REQUIREMENTS:
Can you copy this part of the listing word for word, beginning with the line containing "Task: Open the Daily timeframe selector" and running through the line containing "Action: tap(101, 397)", both of those lines included?

— Start DATA SUPPLIED —

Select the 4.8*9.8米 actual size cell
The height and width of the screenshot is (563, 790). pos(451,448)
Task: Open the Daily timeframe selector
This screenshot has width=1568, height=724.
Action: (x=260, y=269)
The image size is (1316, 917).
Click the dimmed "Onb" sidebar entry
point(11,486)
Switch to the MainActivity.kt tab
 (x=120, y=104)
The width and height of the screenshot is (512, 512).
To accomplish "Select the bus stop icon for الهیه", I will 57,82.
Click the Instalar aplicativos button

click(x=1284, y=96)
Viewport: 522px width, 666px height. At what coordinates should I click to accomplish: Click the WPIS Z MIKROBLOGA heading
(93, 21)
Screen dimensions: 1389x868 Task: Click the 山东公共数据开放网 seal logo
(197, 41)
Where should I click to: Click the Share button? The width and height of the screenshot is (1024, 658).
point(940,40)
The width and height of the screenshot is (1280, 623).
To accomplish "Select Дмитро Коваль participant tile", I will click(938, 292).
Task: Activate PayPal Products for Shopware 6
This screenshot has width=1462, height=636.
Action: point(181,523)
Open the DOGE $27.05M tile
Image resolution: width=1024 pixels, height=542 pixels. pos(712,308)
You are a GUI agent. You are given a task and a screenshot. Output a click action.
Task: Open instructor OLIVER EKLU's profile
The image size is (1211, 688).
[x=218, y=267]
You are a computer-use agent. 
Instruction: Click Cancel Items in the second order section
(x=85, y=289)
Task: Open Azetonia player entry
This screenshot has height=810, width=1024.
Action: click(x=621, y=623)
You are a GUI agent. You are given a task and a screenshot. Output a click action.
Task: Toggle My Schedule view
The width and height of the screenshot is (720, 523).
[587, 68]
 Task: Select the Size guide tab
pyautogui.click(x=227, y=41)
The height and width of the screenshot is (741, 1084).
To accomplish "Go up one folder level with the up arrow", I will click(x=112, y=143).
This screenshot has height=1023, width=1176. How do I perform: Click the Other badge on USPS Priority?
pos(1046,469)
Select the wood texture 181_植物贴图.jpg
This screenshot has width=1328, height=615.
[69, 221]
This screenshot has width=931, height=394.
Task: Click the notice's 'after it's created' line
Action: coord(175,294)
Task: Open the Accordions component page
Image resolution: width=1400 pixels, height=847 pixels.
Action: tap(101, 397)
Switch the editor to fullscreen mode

— End DATA SUPPLIED —

SOLUTION FOR THIS PROBLEM:
Task: Open the Daily timeframe selector
This screenshot has width=1568, height=724.
Action: (x=260, y=269)
The image size is (1316, 917).
Click the dimmed "Onb" sidebar entry
point(11,486)
Switch to the MainActivity.kt tab
 (x=120, y=104)
The width and height of the screenshot is (512, 512).
To accomplish "Select the bus stop icon for الهیه", I will 57,82.
Click the Instalar aplicativos button

click(x=1284, y=96)
Viewport: 522px width, 666px height. At what coordinates should I click to accomplish: Click the WPIS Z MIKROBLOGA heading
(93, 21)
Screen dimensions: 1389x868 Task: Click the 山东公共数据开放网 seal logo
(197, 41)
Where should I click to: Click the Share button? The width and height of the screenshot is (1024, 658).
point(940,40)
The width and height of the screenshot is (1280, 623).
To accomplish "Select Дмитро Коваль participant tile", I will click(938, 292).
Task: Activate PayPal Products for Shopware 6
This screenshot has width=1462, height=636.
Action: point(181,523)
Open the DOGE $27.05M tile
Image resolution: width=1024 pixels, height=542 pixels. pos(712,308)
You are a GUI agent. You are given a task and a screenshot. Output a click action.
Task: Open instructor OLIVER EKLU's profile
The image size is (1211, 688).
[x=218, y=267]
You are a computer-use agent. 
Instruction: Click Cancel Items in the second order section
(x=85, y=289)
Task: Open Azetonia player entry
This screenshot has height=810, width=1024.
Action: click(x=621, y=623)
You are a GUI agent. You are given a task and a screenshot. Output a click action.
Task: Toggle My Schedule view
The width and height of the screenshot is (720, 523).
[587, 68]
 Task: Select the Size guide tab
pyautogui.click(x=227, y=41)
The height and width of the screenshot is (741, 1084).
To accomplish "Go up one folder level with the up arrow", I will click(x=112, y=143).
This screenshot has height=1023, width=1176. How do I perform: Click the Other badge on USPS Priority?
pos(1046,469)
Select the wood texture 181_植物贴图.jpg
This screenshot has width=1328, height=615.
[69, 221]
This screenshot has width=931, height=394.
Task: Click the notice's 'after it's created' line
Action: coord(175,294)
Task: Open the Accordions component page
Image resolution: width=1400 pixels, height=847 pixels.
Action: tap(101, 397)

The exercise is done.